Ketika Pikiran Manusia Menari dengan Mesin
17 Juni 2025 06:25 WIB
Kita hidup di zaman di mana gawai lebih sering disentuh daripada tangan manusia. Di mana algoritma tahu keinginan kita sebelum kita sendiri menyadarinya. Tapi pernahkah kita berhenti sejenak, mematikan layar, dan bertanya: Apa sebenarnya hakikat teknologi?
Teknologi bukan sekadar smartphone, internet, atau robot. Ia adalah perpanjangan hasrat manusia—alat yang kita ciptakan untuk membentuk dunia sesuai keinginan kita. Tapi benarkah kita masih mengendalikannya? Atau justru teknologi yang perlahan membentuk cara kita berpikir, merasa, dan hidup?
Filsafat teknologi adalah ruang di mana kita merenungkan pertanyaan-pertanyaan ini. Bukan dengan rumus matematika atau kode pemrograman, tetapi dengan kegelisahan yang sama ketika seorang penyair memandang langit, bertanya-tanya tentang makna di balik bintang-bintang.
Bayangkan sebuah pisau. Ia bisa digunakan untuk memotong roti atau menusuk seseorang.

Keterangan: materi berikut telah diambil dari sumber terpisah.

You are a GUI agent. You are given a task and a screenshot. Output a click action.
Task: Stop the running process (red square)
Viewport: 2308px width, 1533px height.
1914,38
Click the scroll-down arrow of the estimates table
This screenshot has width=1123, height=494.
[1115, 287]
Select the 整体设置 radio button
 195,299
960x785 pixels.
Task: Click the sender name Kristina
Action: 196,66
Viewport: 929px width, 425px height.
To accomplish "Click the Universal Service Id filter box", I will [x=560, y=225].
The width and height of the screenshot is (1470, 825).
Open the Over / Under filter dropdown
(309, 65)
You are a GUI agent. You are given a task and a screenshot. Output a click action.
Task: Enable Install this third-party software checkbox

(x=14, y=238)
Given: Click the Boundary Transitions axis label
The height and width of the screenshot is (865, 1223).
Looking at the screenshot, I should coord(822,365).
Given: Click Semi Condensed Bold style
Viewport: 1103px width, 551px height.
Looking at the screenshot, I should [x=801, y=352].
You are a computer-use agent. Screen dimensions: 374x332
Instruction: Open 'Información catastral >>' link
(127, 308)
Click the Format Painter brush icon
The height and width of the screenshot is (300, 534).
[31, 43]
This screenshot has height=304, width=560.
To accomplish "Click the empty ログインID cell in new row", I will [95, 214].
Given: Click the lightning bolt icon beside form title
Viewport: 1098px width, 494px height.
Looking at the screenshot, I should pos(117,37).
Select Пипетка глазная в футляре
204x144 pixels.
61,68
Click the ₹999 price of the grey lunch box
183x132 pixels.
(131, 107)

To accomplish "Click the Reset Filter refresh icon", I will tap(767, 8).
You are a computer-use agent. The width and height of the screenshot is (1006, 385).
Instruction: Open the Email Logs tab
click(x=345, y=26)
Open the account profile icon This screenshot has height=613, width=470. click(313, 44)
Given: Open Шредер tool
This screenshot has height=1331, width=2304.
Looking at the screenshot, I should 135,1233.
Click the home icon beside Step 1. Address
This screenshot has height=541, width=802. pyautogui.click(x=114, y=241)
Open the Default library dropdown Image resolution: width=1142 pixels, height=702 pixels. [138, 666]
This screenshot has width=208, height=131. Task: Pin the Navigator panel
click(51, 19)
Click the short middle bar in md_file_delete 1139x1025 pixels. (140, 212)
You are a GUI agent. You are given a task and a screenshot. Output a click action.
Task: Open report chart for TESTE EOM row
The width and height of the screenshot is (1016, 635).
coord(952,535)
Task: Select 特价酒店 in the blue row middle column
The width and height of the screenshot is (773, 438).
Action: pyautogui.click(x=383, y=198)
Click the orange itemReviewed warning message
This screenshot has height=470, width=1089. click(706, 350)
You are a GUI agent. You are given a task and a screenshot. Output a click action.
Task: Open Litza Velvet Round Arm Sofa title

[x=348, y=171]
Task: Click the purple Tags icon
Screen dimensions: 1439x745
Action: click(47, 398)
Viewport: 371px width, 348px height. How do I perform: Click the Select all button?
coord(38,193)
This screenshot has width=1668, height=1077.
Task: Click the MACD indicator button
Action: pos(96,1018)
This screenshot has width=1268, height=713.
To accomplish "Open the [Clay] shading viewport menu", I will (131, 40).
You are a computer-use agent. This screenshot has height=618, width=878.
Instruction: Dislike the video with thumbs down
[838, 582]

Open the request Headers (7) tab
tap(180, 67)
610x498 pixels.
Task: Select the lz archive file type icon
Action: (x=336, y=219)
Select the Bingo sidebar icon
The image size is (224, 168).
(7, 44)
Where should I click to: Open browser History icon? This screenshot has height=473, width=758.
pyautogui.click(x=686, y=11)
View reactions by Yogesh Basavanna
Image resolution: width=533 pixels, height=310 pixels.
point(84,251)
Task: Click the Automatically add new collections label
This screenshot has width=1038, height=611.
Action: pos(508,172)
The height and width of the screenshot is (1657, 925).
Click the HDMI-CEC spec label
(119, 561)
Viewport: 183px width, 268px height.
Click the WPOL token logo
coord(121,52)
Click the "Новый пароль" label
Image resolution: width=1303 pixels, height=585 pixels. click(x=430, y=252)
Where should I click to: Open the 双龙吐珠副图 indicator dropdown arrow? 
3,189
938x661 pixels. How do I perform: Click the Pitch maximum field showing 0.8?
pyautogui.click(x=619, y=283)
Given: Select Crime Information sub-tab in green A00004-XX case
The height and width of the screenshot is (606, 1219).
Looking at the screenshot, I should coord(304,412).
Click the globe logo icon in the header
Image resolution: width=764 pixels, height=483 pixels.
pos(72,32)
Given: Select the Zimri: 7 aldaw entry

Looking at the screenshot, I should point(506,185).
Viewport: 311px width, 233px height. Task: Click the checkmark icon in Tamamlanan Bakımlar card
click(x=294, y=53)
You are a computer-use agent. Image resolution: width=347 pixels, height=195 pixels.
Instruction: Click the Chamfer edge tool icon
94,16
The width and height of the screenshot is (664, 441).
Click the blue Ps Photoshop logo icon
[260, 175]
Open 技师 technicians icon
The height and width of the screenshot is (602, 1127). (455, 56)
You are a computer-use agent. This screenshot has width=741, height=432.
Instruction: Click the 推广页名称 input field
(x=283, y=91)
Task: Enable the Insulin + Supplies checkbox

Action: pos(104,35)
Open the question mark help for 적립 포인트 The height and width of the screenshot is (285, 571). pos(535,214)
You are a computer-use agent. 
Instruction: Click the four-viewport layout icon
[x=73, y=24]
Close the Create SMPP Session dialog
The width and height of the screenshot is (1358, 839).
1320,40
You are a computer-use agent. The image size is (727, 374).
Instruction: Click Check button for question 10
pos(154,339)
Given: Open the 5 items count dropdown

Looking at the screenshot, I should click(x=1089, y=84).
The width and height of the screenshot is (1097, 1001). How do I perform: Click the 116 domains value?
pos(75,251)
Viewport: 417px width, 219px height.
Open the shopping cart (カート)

Di sini, teknologi tampak netral—hanya tergantung pada tangan yang memegangnya. Tapi benarkah sesederhana itu?
Marshall McLuhan, seorang filsuf media, berkata: "Kita membentuk alat, lalu alat membentuk kita." Setiap teknologi baru tidak hanya mengubah apa yang kita lakukan, tetapi juga siapa kita.
Lihatlah media sosial. Ia tidak sekadar alat untuk berbagi foto. Ia mengubah cara kita memahami persahabatan, cinta, bahkan identitas diri. Kita mulai hidup dalam dunia di mana "like" menjadi pengakuan, dan "story" menjadi bukti eksistensi.
Lalu, siapa yang sebenarnya memegang kendali?
Heidegger, filsuf Jerman, memandang teknologi modern dengan kecurigaan yang mendalam. Baginya, teknologi bukan sekadar perkakas. Ia adalah cara tertentu dalam melihat dunia—di mana segala sesuatu, bahkan manusia, dianggap sebagai sumber daya yang bisa dieksploitasi.
Ia menyebutnya "Gestell"—kerangka berpikir yang mengubah sungai menjadi pembangkit listrik, hutan menjadi lahan industri, dan manusia menjadi kumpulan data.
Pertanyaannya: Apakah kita masih bisa melihat bulan sebagai bulan, bukan sebagai potensi destinasi wisata luar angkasa?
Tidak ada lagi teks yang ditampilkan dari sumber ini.